= Asia Youngman =

Cree-Métis filmmaker from Canada

Asia Youngman is a Cree-Métis filmmaker from Canada.

In 2017 she released her debut short documentary film Lelum, which won the award for Best Documentary Short at the 2017 imagineNATIVE Film and Media Arts Festival.

In 2018, she was one of eight women filmmakers selected for the Academy of Canadian Cinema and Television's Apprenticeship for Women Directors program, alongside Kathleen Hepburn, Kirsten Carthew, Alicia K. Harris, Allison White, Tiffany Hsiung, Halima Ouardiri, and Kristina Wagenbauer. In the same year Youngman and Trevor Mack collaborated on the short documentary In the Valley of Wild Horses.

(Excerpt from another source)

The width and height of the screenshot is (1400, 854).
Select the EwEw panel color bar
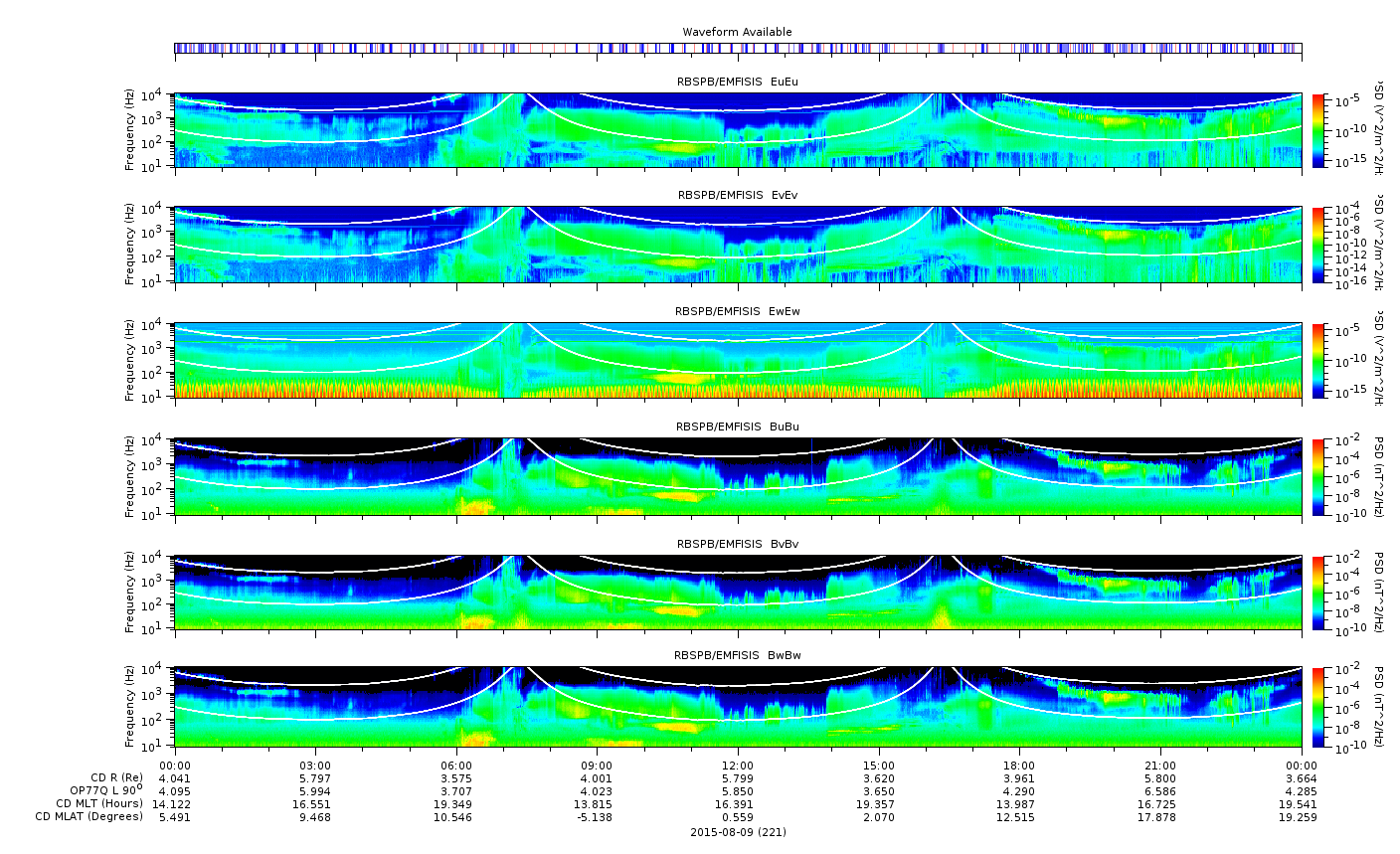pos(1318,360)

In 2019, Youngman released This Ink Runs Deep, a short documentary about Indigenous tattooing traditions. It won the award for Best Short Documentary at the 2019 Calgary International Film Festival. In 2021, she released Hatha, her first narrative short film, and followed up in 2022 with N'xaxaitkw.

In 2023, Youngman and Kathleen Jayme collaborated on I'm Just Here for the Riot, a feature documentary about the 2011 Vancouver Stanley Cup riot. The film premiered at the 2023 Hot Docs Canadian International Documentary Festival.

In 2025 Youngman won the Betty Youson Award for Best Canadian Short Documentary at the Hot Docs Canadian International Documentary Festival for her short film Delta Dawn.

Youngman has also directed episodes of the television series Odd Squad, Odd Squad Mobile Unit and Amplify, and the television film The Hillsdale Adoption Scam.